• [Consegna]: Secondo il testo, quale caratteristica distinse la civiltà europea da altre simili sul piano geografico o economico?

• [Testo]:
--------------------------------------------------

Non intendo con questo dire che la differenza dello sviluppo europeo rispetto a quello delle altre regioni mondiali debba ascriversi interamente ed esclusivamente a ragioni di carattere orografico o climatico, ma è certo comunque che queste ultime abbiano giocato (soprattutto nei periodi più antichi) un ruolo per nulla secondario nell’indirizzare tali sviluppi in un senso piuttosto che in un altro.

(Per inciso, credo si possa dire che una delle caratteristiche della civiltà europea, rispetto ad altre caratterizzate in modo simile dal punto di vista geografico e/o economico, fu il fatto di riuscire a mantenere la propria indipendenza amministrativa nei confronti delle regioni vicine. In tal modo, essa poté coniugare gli arricchimenti derivanti dai frequenti contatti con le aree circostanti, con il vantaggio di una sostanziale autodeterminazione politica e culturale. Anche, o forse soprattutto, per tale ragione, la società europea – diversamente da altre a forte vocazione mercantile – poté portare fino alle estreme conseguenze i presupposti istituzionali che la caratterizzavano, dando in tal modo i natali a quella società aperta, razionalistica e capitalistica, che è oggetto del presente saggio.)

--------------------------------------------------

• [Materiale]:
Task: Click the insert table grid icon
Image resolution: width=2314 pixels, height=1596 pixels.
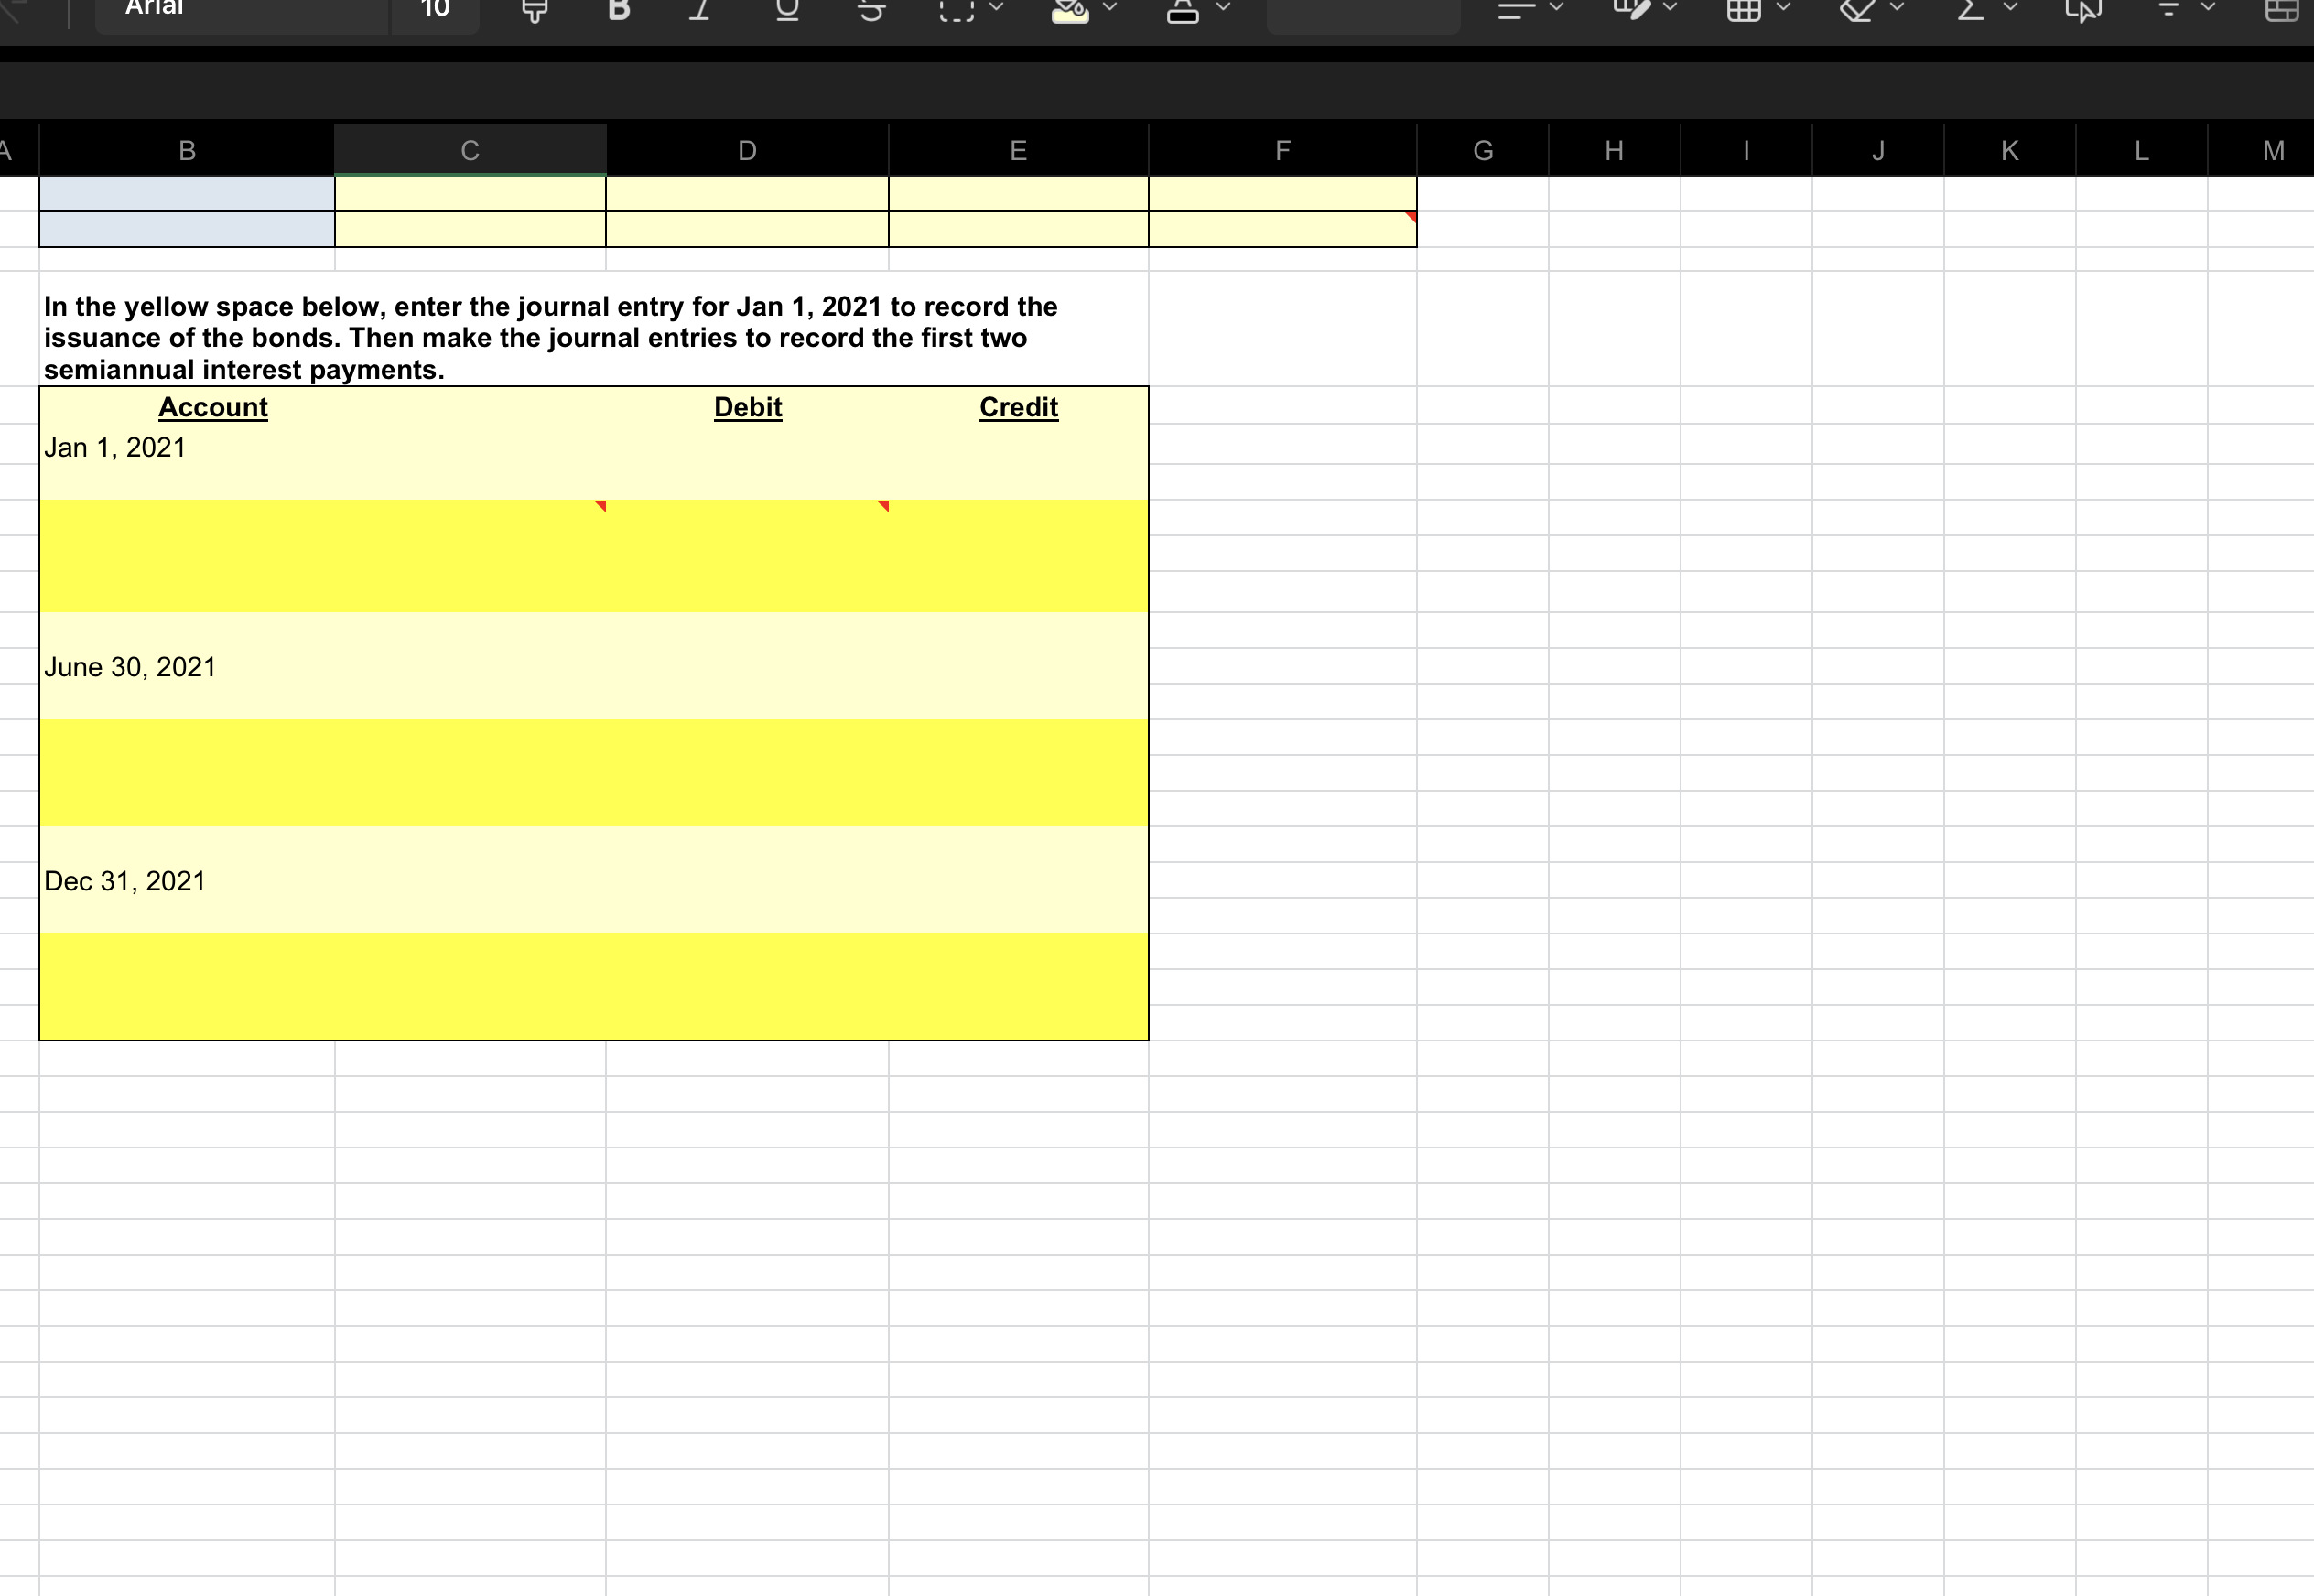Action: point(1744,9)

--------------------------------------------------

• [Esercizio svolto]: La civiltà europea riuscì a mantenere la propria indipendenza amministrativa nei confronti delle regioni vicine.